La advertencia la entregó durante una conferencia en Ginebra, a propósito del Día Internacional de la Salud, jornada que este año coincidió con el 60º aniversario de la OMS, entidad que llamó a tomar medidas urgentes para luchar contra el cambio climático, cuyas consecuencias sobre la salud humana han empezado a hacerse evidentes y causan millones de muertes al año.

Las olas de calor, inundaciones y sequías deterioran la calidad del agua, favoreciendo la aparición de enfermedades diarreicas. En tanto, el aumento de las lluvias y de la temperatura también facilitan la propagación de males tropicales como el dengue y el paludismo, transmitidos por mosquitos.

Mosquitos y garrapatas

"Enfrentamos un desafío global que debemos ser capaces de superar como sociedad, puesto que de eso depende nuestra existencia.
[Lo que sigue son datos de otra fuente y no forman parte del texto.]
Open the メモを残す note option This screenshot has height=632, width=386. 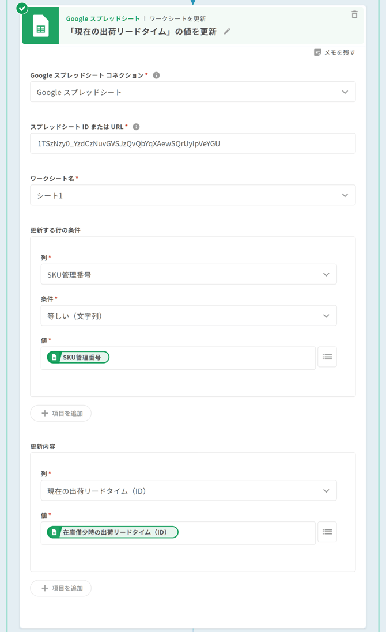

Es urgente que tomemos conciencia de que pertenecemos y nos debemos al medio ambiente que nos acoge", dijo la ministra de Salud María Soledad Barría, durante una actividad realizada en un colegio en Peñalolén, a la que también asistió la ministra de Medio Ambiente, Ana Lía Uriarte.
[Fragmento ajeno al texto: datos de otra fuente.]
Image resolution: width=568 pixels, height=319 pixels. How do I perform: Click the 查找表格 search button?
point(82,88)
El mayor impacto que podría tener el calentamiento global en Chile es la aparición de mosquitos que en los últimos años se han ido expandiendo en el resto de América Latina, como el Aedes Aegypti -que transmite el dengue y la fiebre amarilla- o el anopheles, que es el vector de la malaria, advierte la doctora Cecilia Perret, del Comité de Infecciones Emergentes de la Sociedad Chilena de Infectología. A esto se sumarían parásitos como las garrapatas, que podrían pasar al humano, agrega la especialista.
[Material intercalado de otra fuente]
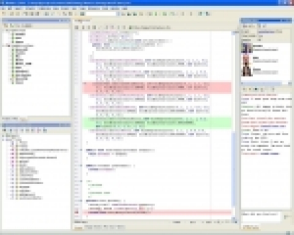The width and height of the screenshot is (294, 235).
Task: Click the editor's vertical scrollbar thumb
Action: tap(233, 170)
"Otra infección asociada al alza de las temperaturas en las aguas es el vibrio parahemolítico, que desde hace dos o tres años aparece en verano en nuestras costas", agrega la doctora Perret.

Según fuentes del Instituto de Salud Pública, en Chile se cuenta con los mecanismos de detección, diagnóstico y tratamiento de las enfermedades catalogadas como de "mayor riesgo" por la OMS, como la poliomielitis, gripe aviar y tuberculosis.

Para reducir el riesgo de que vectores de enfermedades traspasen fronteras, en 2005 se llevó a cabo la revisión del Reglamento Sanitario Internacional, lo que derivó en que Chile y otros países fortalecieran el control y vigilancia en los puertos terrestres, aéreos y marítimos.

En concreto, en el país se incorporaron equipos de enfermeras y paramédicos en los principales puertos de acceso internacional, como el Aeropuerto de Santiago, Chacalluta (Arica) y el Paso Los Libertadores, para detectar casos de riesgo para la salud. "Se crearon seis oficinas sanitarias de frontera, y este año se agrega una séptima", cuenta la doctora Andrea Olea, jefa de la Unidad de Vigilancia de la División de Planificación Sanitaria del Minsal.

La especialista cuenta que también se han creado centros de enlace nacional y regionales, "donde convergen las diferentes entidades que están involucradas con eventos que sucedan en el país, como catástrofes naturales o brotes infecciosos, por ejemplo, para facilitar la toma de decisiones". Para eso, además, se están elaborando planes de contingencia según los riesgos de cada región.

A nivel continental, la semana pasada en Caracas se propuso la creación de una sola red de vigilancia latinoamericana, de manera de unificar las existentes y así mejorar las estrategias de control y prevención epidemiológica.

Por otra parte, el cambio climático también aumentará los riesgos de pérdida de la vista por cataratas, debido a la mayor exposición a los rayos ultravioleta, según un estudio australiano dado a conocer ayer. Aunque las cataratas pueden tratarse con una operación relativamente rutinaria, causan al menos el 50% de los casos de ceguera evitable en todo el mundo.

Otra repercusión mencionada por la OMS son cambios en la contaminación atmosférica y las concentraciones de alergenos en el aire.

RIESGO

HACIA 2030 aumentarán en 10% los casos de diarrea en el mundo debido a inundaciones y lluvias abundantes.